Shared files via Google Docs and Microsoft Word

A new scam email has been circulating, and it does not look like the typical phishing scams we've seen in the past.

The sender is someone outside of Miami's organization sharing files via Google Docs and Microsoft Word that supposedly have something to do with a departmental reward. The subject of these emails may read as "Extra-Departmental Reward.docx.”

An important thing to note is that the name that has shared the file with you may be different from the name that is on the email. For instance, one example we intercepted said that "[person X] shared a document with you," but then it also said that "[person Y] shared a file with you."

The information security office is aware of this scam. Please do not respond to this message and do not open the Google Doc or Word Doc.

A notable example of what the email looks like:

An image showing an email in Google Drive. It says 'Christopher Wright (christopherwright[at] has invited you to edit the following document." The next line reads "[blurred text] shared a file with you." There is a button for a word document labeled "Extra-Departmental Reward.docx". Google has input a yellow alert box that says "Christopher Wright is outside your organization." A blue open button. At the bottom, it says "If you don't want to receive files from this person, block the sender from Drive."

With these emails, the scammer is trying to get you to open the document, which will lead to them collecting your personal information. At the bottom of the email, below the link to the Google Doc or Word Doc, there is the option to "Block sender from Drive," and we highly recommend that you do so.

Remember: If you receive an email that looks suspicious, it’s better to be safe than sorry—forward the message to, and the information security team will tell you whether it’s legitimate or a fraud.
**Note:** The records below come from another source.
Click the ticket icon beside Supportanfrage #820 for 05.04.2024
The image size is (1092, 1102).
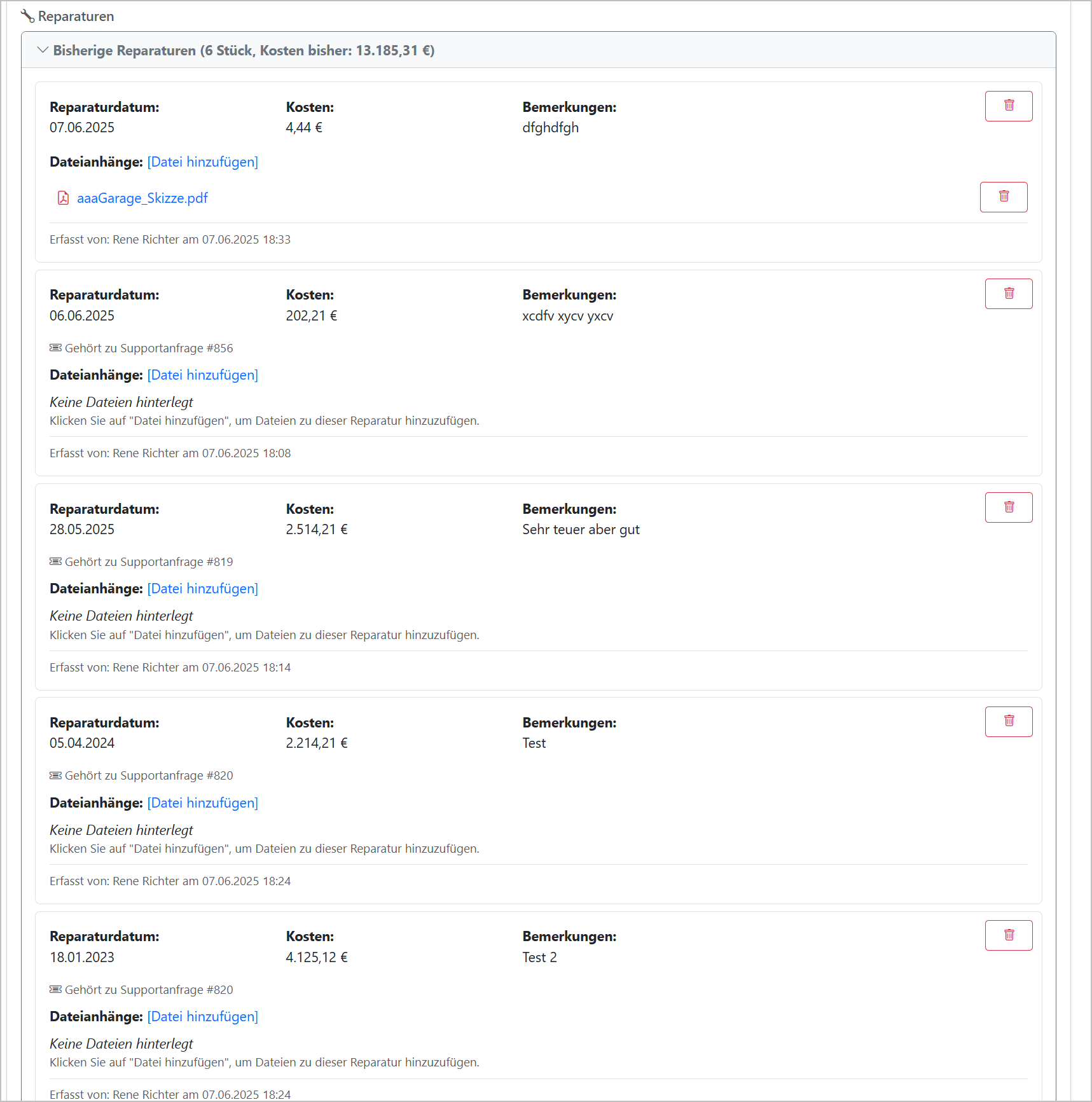[56, 776]
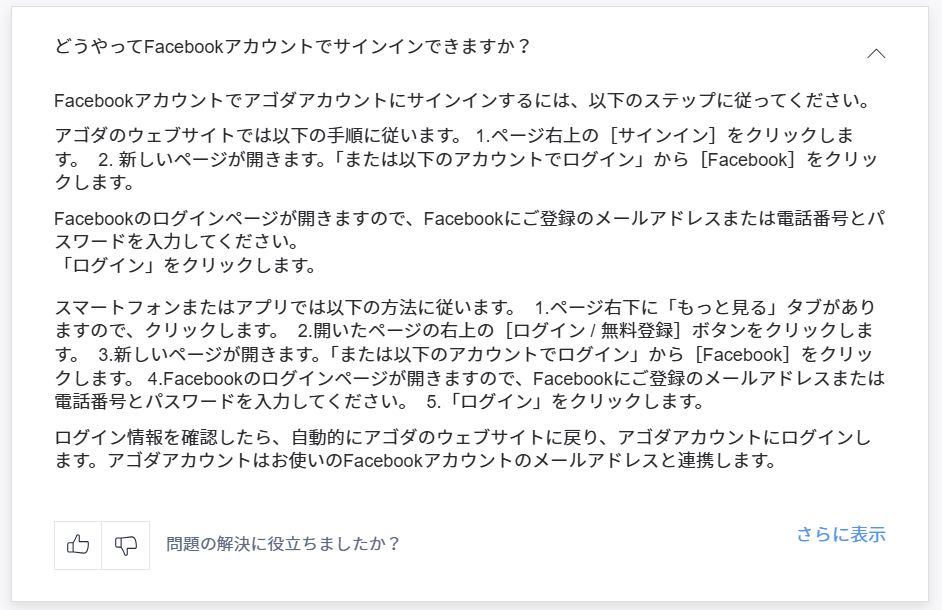
Task: Collapse the Facebook sign-in answer chevron
Action: (x=876, y=54)
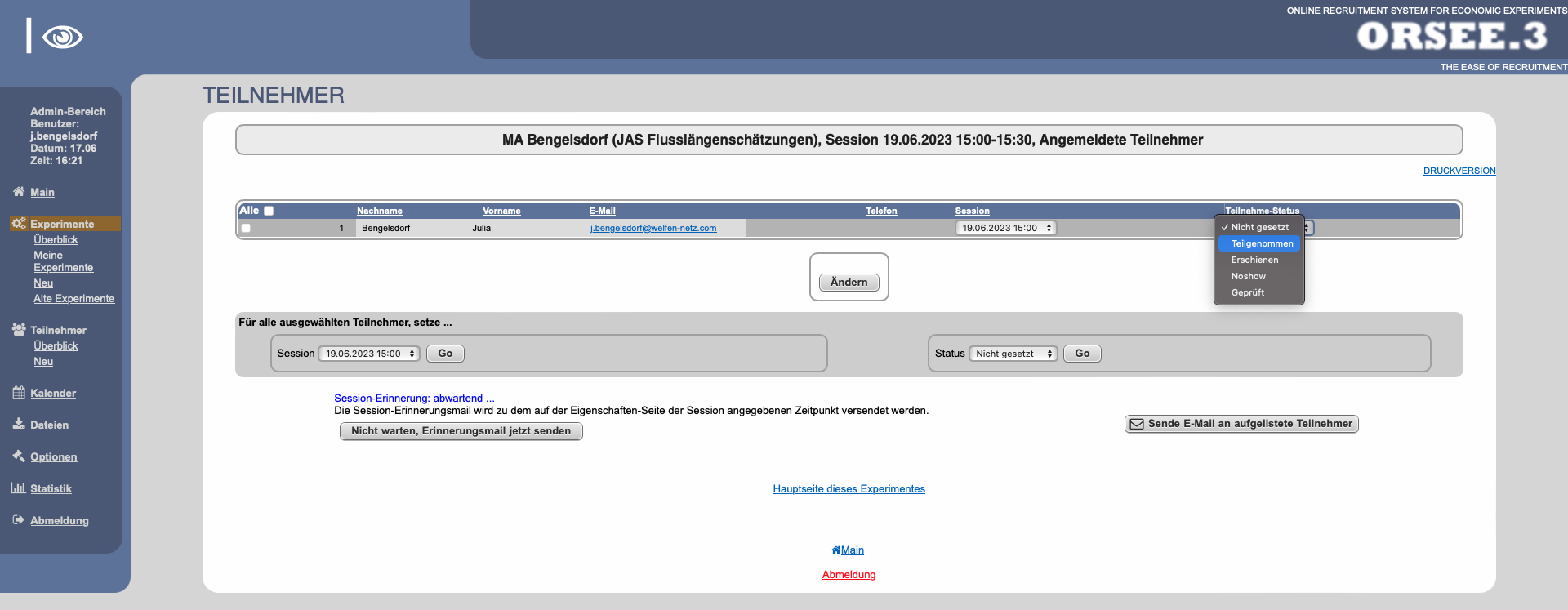Click the logout icon beside Abmeldung
The image size is (1568, 610).
coord(19,520)
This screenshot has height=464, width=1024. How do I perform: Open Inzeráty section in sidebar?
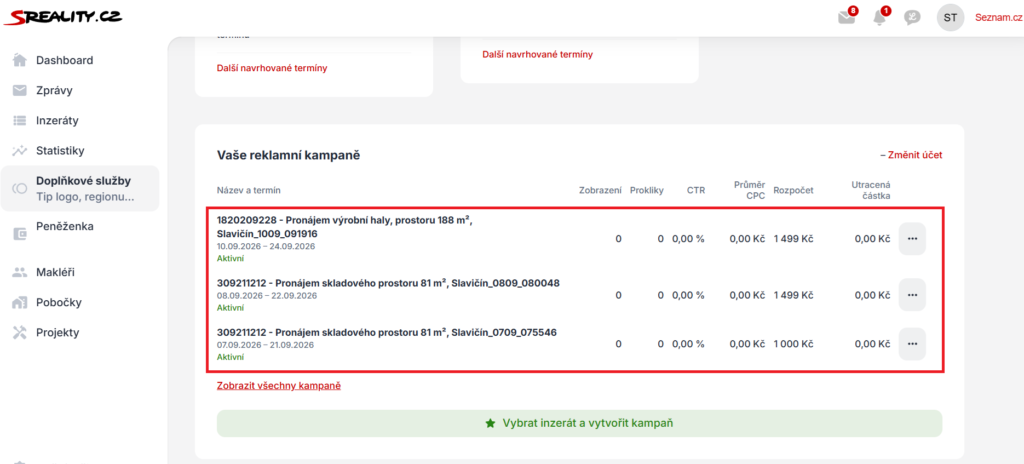(57, 121)
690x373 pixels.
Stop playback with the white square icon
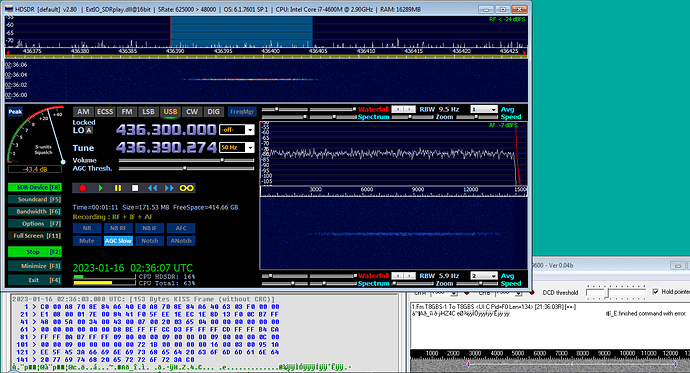pyautogui.click(x=135, y=188)
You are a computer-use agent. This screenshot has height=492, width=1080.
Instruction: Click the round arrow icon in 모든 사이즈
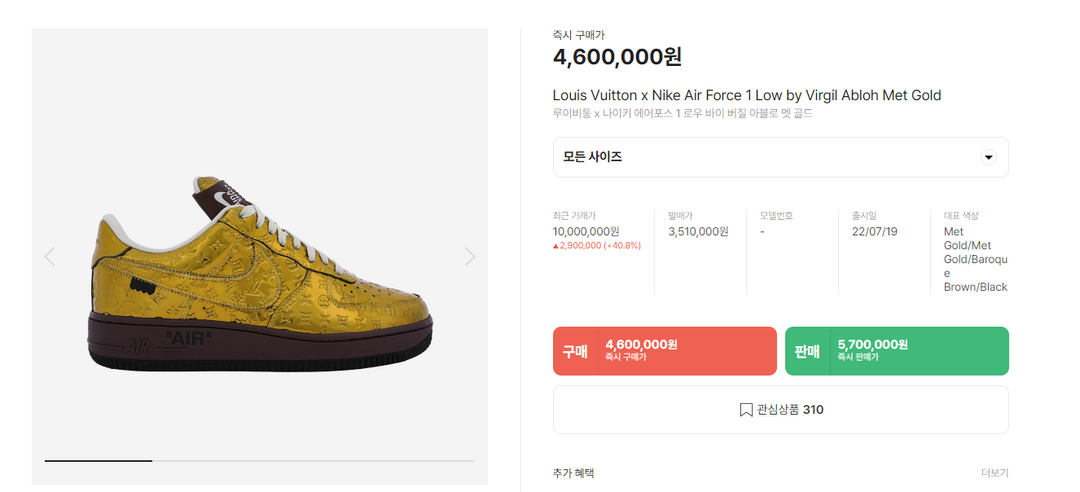(989, 158)
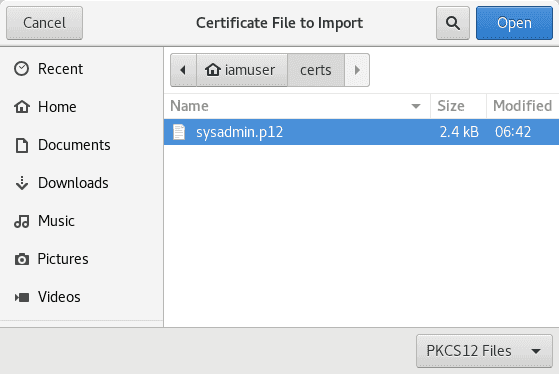Image resolution: width=559 pixels, height=374 pixels.
Task: Sort files by Modified column
Action: click(x=523, y=106)
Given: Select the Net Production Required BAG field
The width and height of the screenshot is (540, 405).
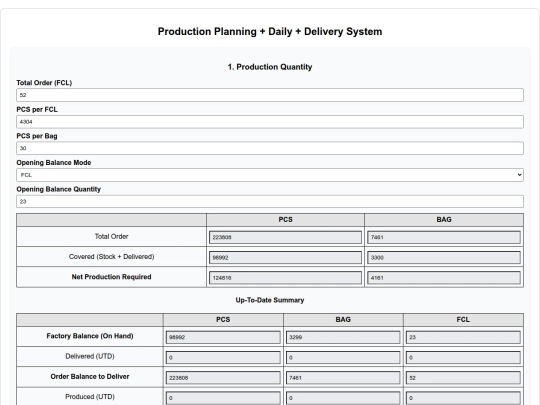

A note about QR codes on campus

The Information Security Office has also been receiving reports that QR codes have been printed and posted around the Oxford campus recently, boasting titles like “Girlfriend Application” or “Boyfriend Application.” These are a scam; do not scan them with your device.

This is a good reminder to review best practices for QR codes:

  • Determine that the QR code is being used by a trusted organization. For instance, many Miami-affiliated groups use QR codes in physical fliers. Look for official branding.
  • Context is key. A fully designed flier with various information and a QR code is infinitely more trustworthy than a blank sheet with simply a title (e.g., “Girlfriend Application”) and a code.
  • When in doubt, just skip it. When using QR codes, Miami-affiliated groups should also be printing a short link to the website the QR code links to, so you can type it by hand into your device. If this isn’t available, consider simply skipping the information.